After having persistent problems with the Xen virtual NIC locking up, LordCow and I recently migrated the services running in two virtual machines onto the host itself (followed by removing Xen altogether). To avoid having to change DNS entries and other things, we decided to bind the old IP addresses to alias interfaces on the host.
When we did this, we found that we could ping the alias interface from within the local subnet, but not from elsewhere on the network.
tcpdump showed ICMP echo requests arriving from the gateway, but no response being sent. Jaco suggested layer 2 problems, and indeed, when I ran
tcpdump -p (which disables promiscuous mode capture) I could no longer see the requests.
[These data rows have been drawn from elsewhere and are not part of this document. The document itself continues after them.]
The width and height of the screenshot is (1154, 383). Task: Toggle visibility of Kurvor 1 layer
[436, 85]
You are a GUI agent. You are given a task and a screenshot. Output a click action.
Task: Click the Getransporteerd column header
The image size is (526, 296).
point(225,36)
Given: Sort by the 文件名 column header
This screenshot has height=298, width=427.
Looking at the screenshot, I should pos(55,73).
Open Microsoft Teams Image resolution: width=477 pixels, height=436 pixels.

Using
tcpdump -e (print link-layer header) revealed the echoes where arriving with the destination MAC address that the Xen VM was using before we nuked it some hours prior.
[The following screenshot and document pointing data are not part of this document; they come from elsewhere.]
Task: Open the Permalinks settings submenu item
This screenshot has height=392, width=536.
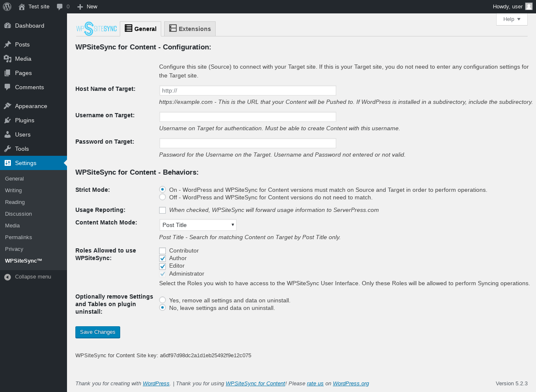Action: click(x=18, y=237)
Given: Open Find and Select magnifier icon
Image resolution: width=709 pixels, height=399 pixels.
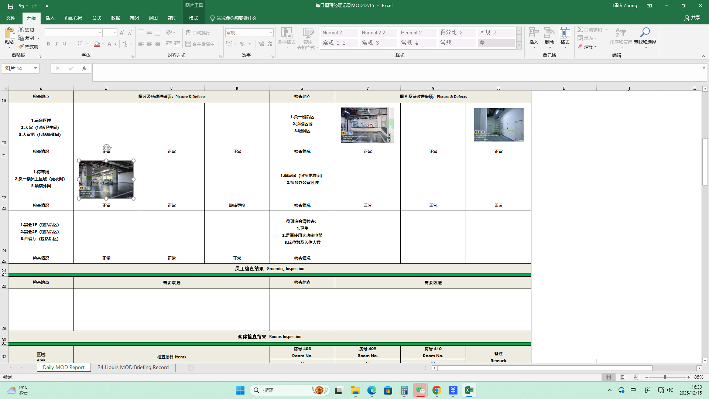Looking at the screenshot, I should click(645, 33).
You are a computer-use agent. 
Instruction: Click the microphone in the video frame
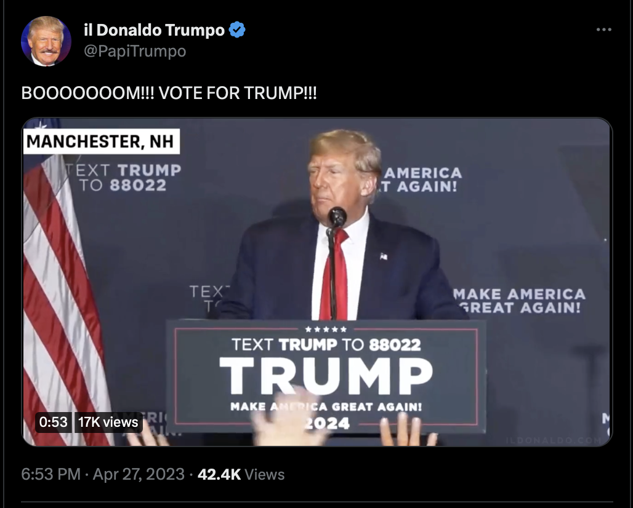point(337,218)
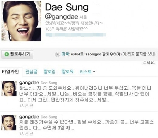Click the 팔로우하기 follow button
The image size is (158, 138).
click(x=17, y=54)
It turns out the router (which is a Cisco Catalyst 3560E) to which our machine is directly connected, had a stale ARP table entry (not normal), but no MAC address table entry (which is normal, since that MAC was no longer in use), so it was flooding the echoes out every port.
Edgar (the network admin) had a look on the switch for us, and found this ARP table entry:
Internet 137.158.xxx.yyy 235 0016.3e32.fc87 ARPA Vlan309
If I’m right, that 235 is the entry’s age in minutes. Seems like an IOS bug to me.
The solution was to manually flush the ARP entries (for both IP addresses) on the switch with:
clear ip arp 137.158.xxx.yyy